I was walking across Gokongwei when the show finally began. "Yup yup yup!" Chris - otherwise Adrian Policena, a name we'd know, especially considering they were on one Media Speakers Series talk - would begin the show, and you'd see a tight-lipped me finding a seat. I found myself on one bench at SJ Walk, on an fairly empty campus, and it's just the three of us, and the anecdotes they'll share with the world.

But that's beyond the point.

They're almost halfway through the show, talking about another one of the many "escabeche" problems - Tambalan-speak for concubinage - when I heard footsteps, quick footsteps, going straight at me. To my right, it's a very excited Piyar. We have finally met.

We both realized that, during the first day of classes, we wouldn't be classmates anywhere. Not that we really planned to - I enroll with only myself in mind, and somehow it worked out fine in the end - but during the last days of the term break, we were talking about meeting up with our newly-forged nicknames on our sleeves and discussing our randomness. By yesterday, to put it harshly, she was all but a forgotten detail. But I broke into a smile when I realized that she literally ran towards me - whatever happened next has escaped me, to be honest. But I knew I had to take off my earphones.

There she was, bubbliness and all, surprisingly (rather than obviously) happy, maybe relieved, to see me after weeks of puto bumbong conversations. I'd admit I got pretty hyperactive too, which has become a loose term for anything affectionate as time passed. She didn't call me "labo" but I did call her "sabaw" - the one thing that I find special between us lately - and that was it. The last thing I know, she'd tell me that she has classes in ten minutes, not in Miguel, but elsewhere. In other words, she went against her way for roughly three minutes of us seated on a bench, being random telekinetically.

Back to the show.
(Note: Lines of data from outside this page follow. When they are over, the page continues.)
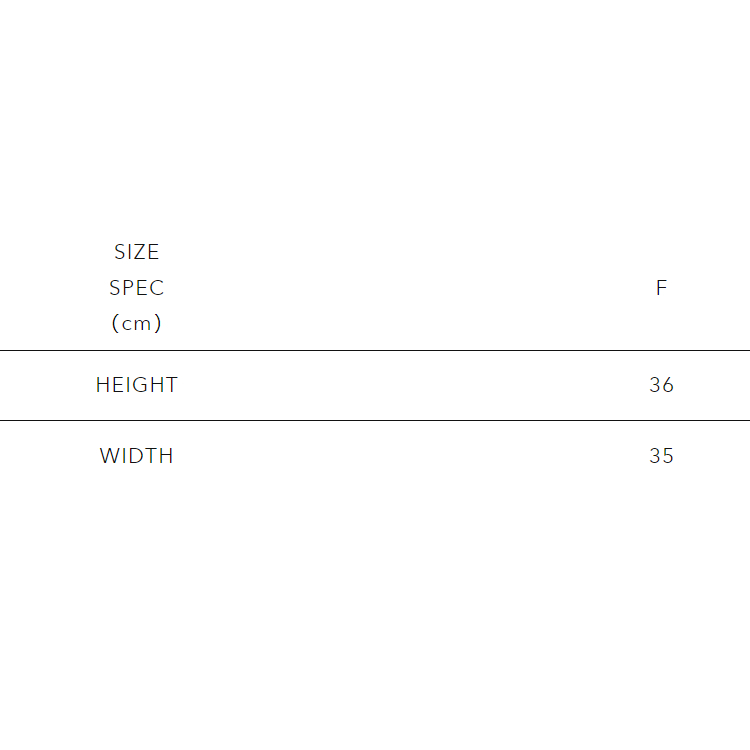Click the width value 35
The height and width of the screenshot is (750, 750).
click(661, 456)
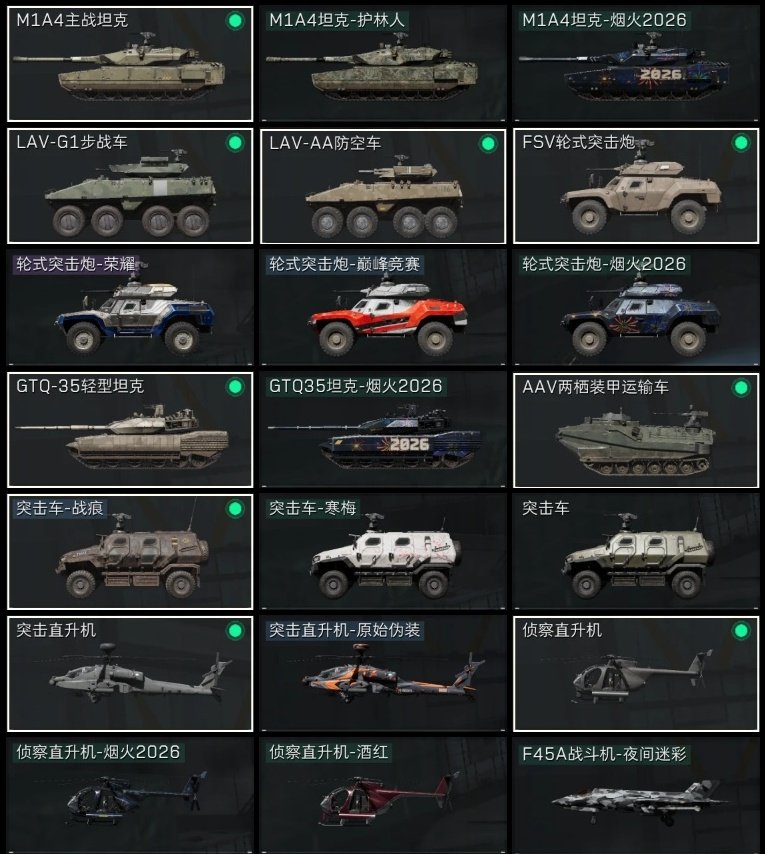The image size is (765, 854).
Task: Pick the M1A4坦克-烟火2026 skin
Action: click(636, 64)
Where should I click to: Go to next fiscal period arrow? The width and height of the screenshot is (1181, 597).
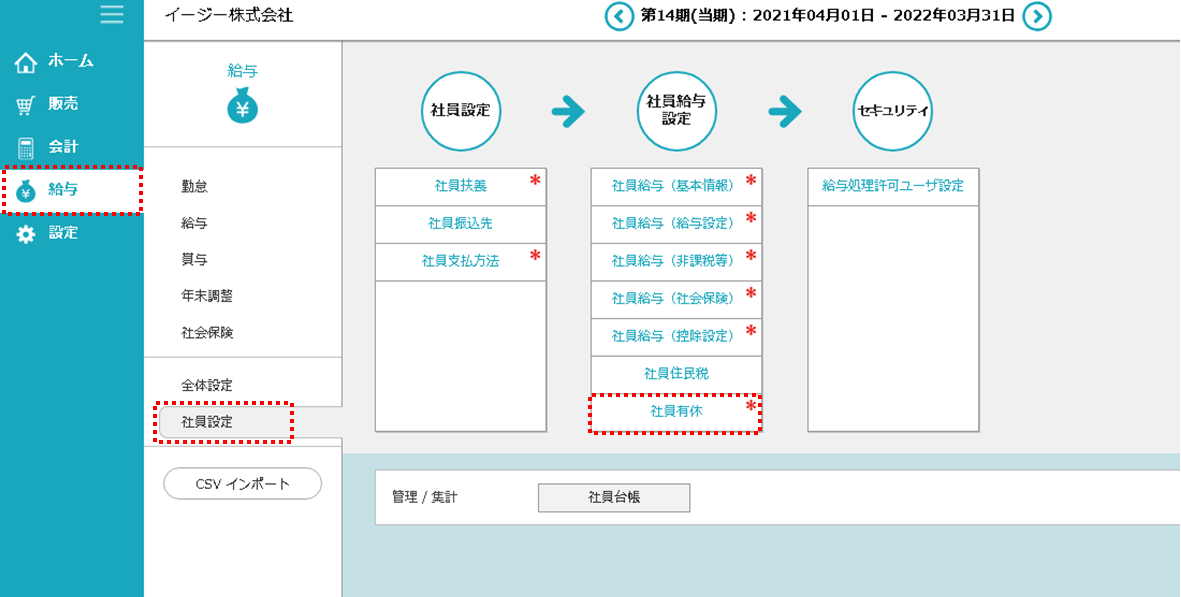point(1037,16)
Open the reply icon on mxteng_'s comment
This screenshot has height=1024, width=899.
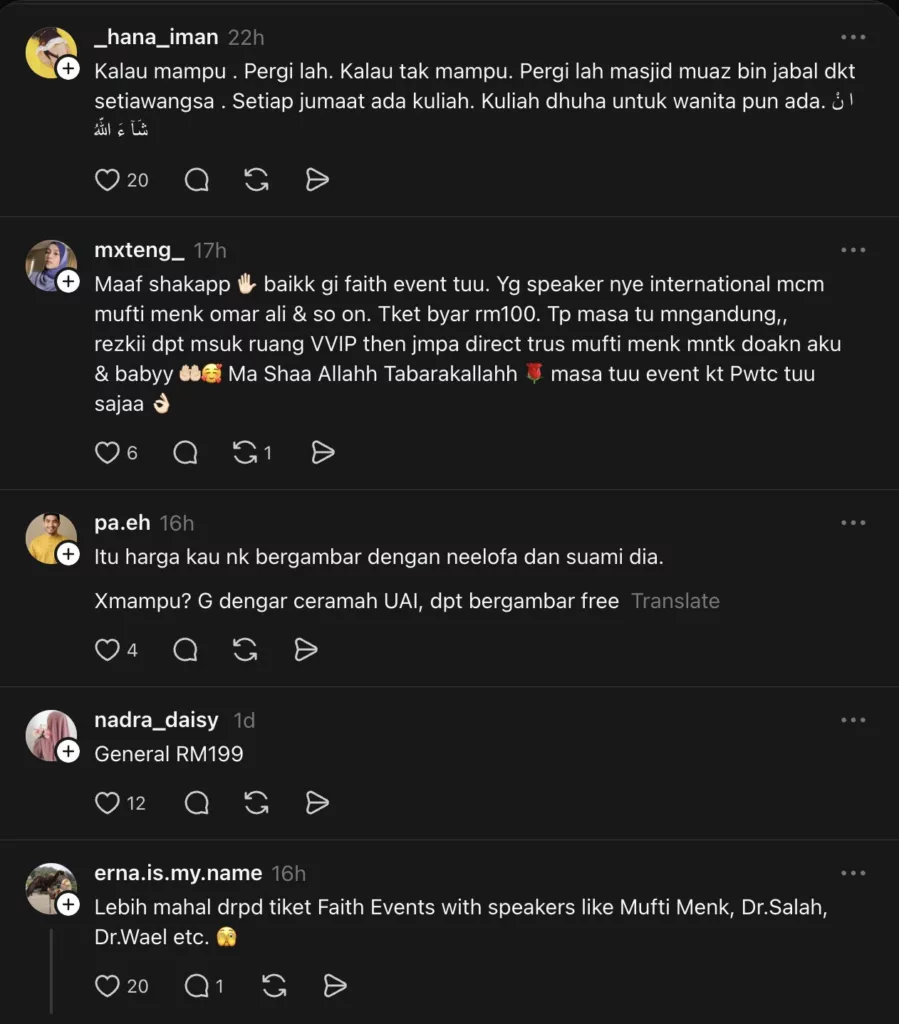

If it's a defining quality of theirs, it's the actual ability to make us laugh by means of their stories alone. That, of course, and their adlibs. Asked about their mission, they answered simply: to make people laugh. No wonder I get myself a parallel universe for roughly an hour a weekday, and I was slowly getting there, even if sooner or later I'd forget the stories they're telling me.

Jackie was next to pass by. They also had a class in fifteen minutes - at least it's in Miguel - and greeted me a happy birthday, one of the few belated greetings I got today. And, if I'm allowed to be honest, I was half-surprised by this - for some reason, a mix of my innate extra-competitiveness and insecurity has led to a change of image on Jackie herself. It's something I don't usually understand, but merely find myself in, and if it meant feeling uncomfortable when she was following up my progress during our own talk last term, then I guess it speaks a lot.

It was a fleeting thing, however, just as quick as she walked by. Merely armed with a thumb on the volume down button, I managed to say a "thank you" before I went back to my parallel universe. Yet I manage to set myself to anticipating anybody else that could possibly pass by for the next few minutes or so. The next one to pass by was - of course, you know who, by now.

I'm being more honest here - I thought that, after the end of last term, I'd finally manage to avoid Misha's ubiquity. For more than a year or so, I somehow acquired the ability to train my ears - just my ears - to the direction where her voice is. But for the past three days, I've seen her where I least expected her to be: everywhere - adjusting one day, in post-production class the next, and today, giving me her usual "good morning" greetings. It was that quick, but fairly inescapable.

My ears have gotten used to different stories from the duo I am, thankfully, still hearing when all these happened. It's either a broken heart, or a confused heart, or some petty complaint about work. I have personally also gotten used to our incessant romantic tendencies, on how frequent our heart and minds battle, from what to believe to what to see. Insert ubiquity - I'll never go there. I only managed to wave back, about a foot's difference.

Mirielle was the last to pass by. For some reason we still call each other "coffee beans" - in no way a reference to anything physical. We've used that nickname since the first year, when a conversation about how coffee is harvested, ground, and brought to our cupboards. Even Abby has used that nickname, too, and that has basically become a pet name between me and my female OSDM friends (and one thing Jan hasn't really taken on, despite being on the pioneering conversation). "So, happy new year," she began. "Happy new term." Nothing else.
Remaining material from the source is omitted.